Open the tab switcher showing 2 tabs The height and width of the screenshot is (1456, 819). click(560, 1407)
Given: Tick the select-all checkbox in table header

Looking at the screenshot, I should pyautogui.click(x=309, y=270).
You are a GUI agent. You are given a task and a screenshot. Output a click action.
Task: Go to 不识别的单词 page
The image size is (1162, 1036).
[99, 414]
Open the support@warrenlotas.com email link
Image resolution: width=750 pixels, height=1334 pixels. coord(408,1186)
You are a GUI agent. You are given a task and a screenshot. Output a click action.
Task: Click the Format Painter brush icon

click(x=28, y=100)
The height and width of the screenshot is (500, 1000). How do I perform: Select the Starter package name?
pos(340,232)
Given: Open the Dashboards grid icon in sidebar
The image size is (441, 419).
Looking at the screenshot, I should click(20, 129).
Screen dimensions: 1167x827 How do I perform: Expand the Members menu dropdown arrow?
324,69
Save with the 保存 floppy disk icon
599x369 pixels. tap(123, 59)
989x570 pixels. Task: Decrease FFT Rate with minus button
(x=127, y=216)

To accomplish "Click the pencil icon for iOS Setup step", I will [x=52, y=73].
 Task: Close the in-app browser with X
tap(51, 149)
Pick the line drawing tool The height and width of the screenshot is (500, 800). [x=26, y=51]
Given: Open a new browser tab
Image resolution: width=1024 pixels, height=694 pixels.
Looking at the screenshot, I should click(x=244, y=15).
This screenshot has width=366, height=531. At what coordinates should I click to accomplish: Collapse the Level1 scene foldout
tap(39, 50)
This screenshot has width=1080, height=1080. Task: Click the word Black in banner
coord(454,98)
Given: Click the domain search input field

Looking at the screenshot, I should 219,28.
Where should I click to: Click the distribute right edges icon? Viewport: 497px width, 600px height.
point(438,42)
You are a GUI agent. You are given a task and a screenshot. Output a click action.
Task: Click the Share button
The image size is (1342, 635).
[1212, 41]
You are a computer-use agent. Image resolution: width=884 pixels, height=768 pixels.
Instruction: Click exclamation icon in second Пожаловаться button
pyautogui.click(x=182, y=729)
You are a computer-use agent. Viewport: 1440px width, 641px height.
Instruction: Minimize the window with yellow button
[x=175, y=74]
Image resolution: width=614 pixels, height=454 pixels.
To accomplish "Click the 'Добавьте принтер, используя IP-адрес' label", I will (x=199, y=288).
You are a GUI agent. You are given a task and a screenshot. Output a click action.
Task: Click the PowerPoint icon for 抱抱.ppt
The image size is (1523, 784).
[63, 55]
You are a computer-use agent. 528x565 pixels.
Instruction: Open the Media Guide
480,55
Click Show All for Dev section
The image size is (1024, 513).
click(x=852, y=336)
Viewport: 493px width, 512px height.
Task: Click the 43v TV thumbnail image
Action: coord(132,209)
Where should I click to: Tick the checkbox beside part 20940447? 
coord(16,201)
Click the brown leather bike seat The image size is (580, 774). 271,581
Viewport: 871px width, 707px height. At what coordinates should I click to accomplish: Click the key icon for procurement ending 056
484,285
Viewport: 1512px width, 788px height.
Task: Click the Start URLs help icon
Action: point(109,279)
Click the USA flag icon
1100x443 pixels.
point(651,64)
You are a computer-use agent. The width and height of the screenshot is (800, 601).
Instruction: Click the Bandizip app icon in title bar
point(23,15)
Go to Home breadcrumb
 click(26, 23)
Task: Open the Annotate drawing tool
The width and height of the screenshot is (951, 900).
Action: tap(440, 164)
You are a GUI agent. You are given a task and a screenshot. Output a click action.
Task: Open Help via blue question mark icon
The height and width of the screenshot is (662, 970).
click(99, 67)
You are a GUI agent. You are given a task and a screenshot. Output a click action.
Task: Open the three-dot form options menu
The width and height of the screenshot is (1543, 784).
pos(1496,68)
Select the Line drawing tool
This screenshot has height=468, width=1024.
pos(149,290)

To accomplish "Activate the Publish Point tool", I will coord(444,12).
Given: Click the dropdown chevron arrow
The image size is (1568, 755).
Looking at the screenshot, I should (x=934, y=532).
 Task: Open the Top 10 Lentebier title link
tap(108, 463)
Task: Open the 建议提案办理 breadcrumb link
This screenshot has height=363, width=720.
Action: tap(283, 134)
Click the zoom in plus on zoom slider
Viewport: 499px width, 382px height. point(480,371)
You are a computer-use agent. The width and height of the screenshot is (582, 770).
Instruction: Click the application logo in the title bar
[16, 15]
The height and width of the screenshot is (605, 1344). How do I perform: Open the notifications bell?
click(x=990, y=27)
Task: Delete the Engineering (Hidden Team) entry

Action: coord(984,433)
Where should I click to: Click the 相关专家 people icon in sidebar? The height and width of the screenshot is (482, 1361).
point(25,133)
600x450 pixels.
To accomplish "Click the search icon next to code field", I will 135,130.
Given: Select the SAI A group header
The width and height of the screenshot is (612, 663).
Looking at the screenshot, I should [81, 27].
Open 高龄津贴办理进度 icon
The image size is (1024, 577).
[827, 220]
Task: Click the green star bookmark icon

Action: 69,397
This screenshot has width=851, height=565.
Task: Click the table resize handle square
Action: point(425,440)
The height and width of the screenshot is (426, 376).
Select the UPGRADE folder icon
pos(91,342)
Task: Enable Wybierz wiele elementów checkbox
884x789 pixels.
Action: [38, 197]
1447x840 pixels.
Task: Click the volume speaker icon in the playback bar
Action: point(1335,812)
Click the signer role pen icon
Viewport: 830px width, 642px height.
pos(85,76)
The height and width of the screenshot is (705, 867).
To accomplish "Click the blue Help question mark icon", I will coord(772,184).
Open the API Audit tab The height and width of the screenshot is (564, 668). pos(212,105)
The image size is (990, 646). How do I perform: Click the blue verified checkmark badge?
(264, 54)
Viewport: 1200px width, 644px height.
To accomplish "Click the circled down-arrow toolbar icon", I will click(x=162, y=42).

• _Task instructions_
The records above should be restated exactly, line for line.

• _Your response_
Open the tab switcher showing 2 tabs The height and width of the screenshot is (1456, 819). click(560, 1407)
Given: Tick the select-all checkbox in table header

Looking at the screenshot, I should pyautogui.click(x=309, y=270).
You are a GUI agent. You are given a task and a screenshot. Output a click action.
Task: Go to 不识别的单词 page
The image size is (1162, 1036).
[99, 414]
Open the support@warrenlotas.com email link
Image resolution: width=750 pixels, height=1334 pixels. coord(408,1186)
You are a GUI agent. You are given a task and a screenshot. Output a click action.
Task: Click the Format Painter brush icon

click(x=28, y=100)
The height and width of the screenshot is (500, 1000). How do I perform: Select the Starter package name?
pos(340,232)
Given: Open the Dashboards grid icon in sidebar
The image size is (441, 419).
Looking at the screenshot, I should click(20, 129).
Screen dimensions: 1167x827 How do I perform: Expand the Members menu dropdown arrow?
324,69
Save with the 保存 floppy disk icon
599x369 pixels. tap(123, 59)
989x570 pixels. Task: Decrease FFT Rate with minus button
(x=127, y=216)

To accomplish "Click the pencil icon for iOS Setup step", I will [x=52, y=73].
 Task: Close the in-app browser with X
tap(51, 149)
Pick the line drawing tool The height and width of the screenshot is (500, 800). [x=26, y=51]
Given: Open a new browser tab
Image resolution: width=1024 pixels, height=694 pixels.
Looking at the screenshot, I should click(x=244, y=15).
This screenshot has width=366, height=531. At what coordinates should I click to accomplish: Collapse the Level1 scene foldout
tap(39, 50)
This screenshot has width=1080, height=1080. Task: Click the word Black in banner
coord(454,98)
Given: Click the domain search input field

Looking at the screenshot, I should 219,28.
Where should I click to: Click the distribute right edges icon? Viewport: 497px width, 600px height.
point(438,42)
You are a GUI agent. You are given a task and a screenshot. Output a click action.
Task: Click the Share button
The image size is (1342, 635).
[1212, 41]
You are a computer-use agent. Image resolution: width=884 pixels, height=768 pixels.
Instruction: Click exclamation icon in second Пожаловаться button
pyautogui.click(x=182, y=729)
You are a computer-use agent. Viewport: 1440px width, 641px height.
Instruction: Minimize the window with yellow button
[x=175, y=74]
Image resolution: width=614 pixels, height=454 pixels.
To accomplish "Click the 'Добавьте принтер, используя IP-адрес' label", I will (x=199, y=288).
You are a GUI agent. You are given a task and a screenshot. Output a click action.
Task: Click the PowerPoint icon for 抱抱.ppt
The image size is (1523, 784).
[63, 55]
You are a computer-use agent. 528x565 pixels.
Instruction: Open the Media Guide
480,55
Click Show All for Dev section
The image size is (1024, 513).
click(x=852, y=336)
Viewport: 493px width, 512px height.
Task: Click the 43v TV thumbnail image
Action: coord(132,209)
Where should I click to: Tick the checkbox beside part 20940447? 
coord(16,201)
Click the brown leather bike seat The image size is (580, 774). 271,581
Viewport: 871px width, 707px height. At what coordinates should I click to accomplish: Click the key icon for procurement ending 056
484,285
Viewport: 1512px width, 788px height.
Task: Click the Start URLs help icon
Action: point(109,279)
Click the USA flag icon
1100x443 pixels.
point(651,64)
You are a computer-use agent. The width and height of the screenshot is (800, 601).
Instruction: Click the Bandizip app icon in title bar
point(23,15)
Go to Home breadcrumb
 click(26, 23)
Task: Open the Annotate drawing tool
The width and height of the screenshot is (951, 900).
Action: tap(440, 164)
You are a GUI agent. You are given a task and a screenshot. Output a click action.
Task: Open Help via blue question mark icon
The height and width of the screenshot is (662, 970).
click(99, 67)
You are a GUI agent. You are given a task and a screenshot. Output a click action.
Task: Open the three-dot form options menu
The width and height of the screenshot is (1543, 784).
pos(1496,68)
Select the Line drawing tool
This screenshot has height=468, width=1024.
pos(149,290)

To accomplish "Activate the Publish Point tool", I will coord(444,12).
Given: Click the dropdown chevron arrow
The image size is (1568, 755).
Looking at the screenshot, I should (x=934, y=532).
 Task: Open the Top 10 Lentebier title link
tap(108, 463)
Task: Open the 建议提案办理 breadcrumb link
This screenshot has height=363, width=720.
Action: tap(283, 134)
Click the zoom in plus on zoom slider
Viewport: 499px width, 382px height. point(480,371)
You are a computer-use agent. The width and height of the screenshot is (582, 770).
Instruction: Click the application logo in the title bar
[16, 15]
The height and width of the screenshot is (605, 1344). How do I perform: Open the notifications bell?
click(x=990, y=27)
Task: Delete the Engineering (Hidden Team) entry

Action: coord(984,433)
Where should I click to: Click the 相关专家 people icon in sidebar? The height and width of the screenshot is (482, 1361).
point(25,133)
600x450 pixels.
To accomplish "Click the search icon next to code field", I will 135,130.
Given: Select the SAI A group header
The width and height of the screenshot is (612, 663).
Looking at the screenshot, I should [81, 27].
Open 高龄津贴办理进度 icon
The image size is (1024, 577).
[827, 220]
Task: Click the green star bookmark icon

Action: 69,397
This screenshot has width=851, height=565.
Task: Click the table resize handle square
Action: point(425,440)
The height and width of the screenshot is (426, 376).
Select the UPGRADE folder icon
pos(91,342)
Task: Enable Wybierz wiele elementów checkbox
884x789 pixels.
Action: [38, 197]
1447x840 pixels.
Task: Click the volume speaker icon in the playback bar
Action: point(1335,812)
Click the signer role pen icon
Viewport: 830px width, 642px height.
pos(85,76)
The height and width of the screenshot is (705, 867).
To accomplish "Click the blue Help question mark icon", I will coord(772,184).
Open the API Audit tab The height and width of the screenshot is (564, 668). pos(212,105)
The image size is (990, 646). How do I perform: Click the blue verified checkmark badge?
(264, 54)
Viewport: 1200px width, 644px height.
To accomplish "Click the circled down-arrow toolbar icon", I will click(x=162, y=42).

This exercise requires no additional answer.